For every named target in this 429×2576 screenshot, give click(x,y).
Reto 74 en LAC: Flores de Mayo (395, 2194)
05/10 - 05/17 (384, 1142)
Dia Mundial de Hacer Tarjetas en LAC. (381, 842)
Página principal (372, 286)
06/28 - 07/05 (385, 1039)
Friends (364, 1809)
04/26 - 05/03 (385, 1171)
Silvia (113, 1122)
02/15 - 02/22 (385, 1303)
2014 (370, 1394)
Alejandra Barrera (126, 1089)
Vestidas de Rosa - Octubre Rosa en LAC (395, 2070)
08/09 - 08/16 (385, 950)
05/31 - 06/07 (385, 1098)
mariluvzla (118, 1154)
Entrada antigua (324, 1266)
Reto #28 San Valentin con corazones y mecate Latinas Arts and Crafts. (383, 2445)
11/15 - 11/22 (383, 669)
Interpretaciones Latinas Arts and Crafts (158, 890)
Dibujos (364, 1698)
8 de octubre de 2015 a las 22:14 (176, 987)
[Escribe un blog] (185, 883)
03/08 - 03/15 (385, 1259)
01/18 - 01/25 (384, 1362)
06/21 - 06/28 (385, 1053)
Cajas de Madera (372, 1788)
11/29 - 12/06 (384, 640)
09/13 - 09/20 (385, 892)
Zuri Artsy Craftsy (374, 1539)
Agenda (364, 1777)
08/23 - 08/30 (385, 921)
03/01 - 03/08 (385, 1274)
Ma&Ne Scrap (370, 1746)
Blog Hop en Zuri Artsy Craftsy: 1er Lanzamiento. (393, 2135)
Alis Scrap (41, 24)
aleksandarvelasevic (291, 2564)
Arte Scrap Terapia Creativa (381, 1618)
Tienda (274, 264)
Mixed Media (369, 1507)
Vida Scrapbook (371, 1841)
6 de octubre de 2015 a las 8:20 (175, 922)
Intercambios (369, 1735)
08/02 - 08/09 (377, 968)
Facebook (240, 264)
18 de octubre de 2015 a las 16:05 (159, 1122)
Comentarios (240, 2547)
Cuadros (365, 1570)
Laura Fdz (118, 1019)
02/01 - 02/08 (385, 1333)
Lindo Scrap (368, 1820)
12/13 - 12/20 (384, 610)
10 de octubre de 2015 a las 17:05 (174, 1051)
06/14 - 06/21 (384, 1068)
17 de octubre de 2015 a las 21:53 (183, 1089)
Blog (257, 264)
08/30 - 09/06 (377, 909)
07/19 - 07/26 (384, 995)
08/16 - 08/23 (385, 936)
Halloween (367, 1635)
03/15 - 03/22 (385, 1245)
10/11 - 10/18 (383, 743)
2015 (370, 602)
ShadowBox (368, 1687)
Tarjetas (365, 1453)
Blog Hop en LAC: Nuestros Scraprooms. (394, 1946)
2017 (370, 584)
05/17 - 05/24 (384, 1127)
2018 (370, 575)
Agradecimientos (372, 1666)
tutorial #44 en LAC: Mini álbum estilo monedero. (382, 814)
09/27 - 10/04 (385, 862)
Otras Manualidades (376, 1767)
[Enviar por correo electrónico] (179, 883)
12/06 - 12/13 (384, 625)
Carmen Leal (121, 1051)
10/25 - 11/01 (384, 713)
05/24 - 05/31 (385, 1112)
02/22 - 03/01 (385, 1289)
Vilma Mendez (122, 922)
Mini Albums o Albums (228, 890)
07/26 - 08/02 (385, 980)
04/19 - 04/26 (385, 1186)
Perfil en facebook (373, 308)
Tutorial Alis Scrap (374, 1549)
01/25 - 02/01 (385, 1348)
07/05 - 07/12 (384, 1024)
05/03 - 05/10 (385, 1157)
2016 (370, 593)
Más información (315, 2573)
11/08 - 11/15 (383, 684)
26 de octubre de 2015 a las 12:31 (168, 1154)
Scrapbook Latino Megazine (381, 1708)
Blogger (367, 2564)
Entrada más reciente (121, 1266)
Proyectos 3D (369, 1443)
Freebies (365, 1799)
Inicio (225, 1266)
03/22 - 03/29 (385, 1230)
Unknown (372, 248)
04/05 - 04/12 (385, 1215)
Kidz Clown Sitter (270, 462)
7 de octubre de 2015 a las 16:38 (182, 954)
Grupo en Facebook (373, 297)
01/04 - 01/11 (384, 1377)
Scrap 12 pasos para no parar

--- --- ---

* **What you need to do**: Return the lines containing "Artsy", taking each one from the listing.

* **Your response**:
Zuri Artsy Craftsy (374, 1539)
Blog Hop en Zuri Artsy Craftsy: 1er Lanzamiento. (393, 2135)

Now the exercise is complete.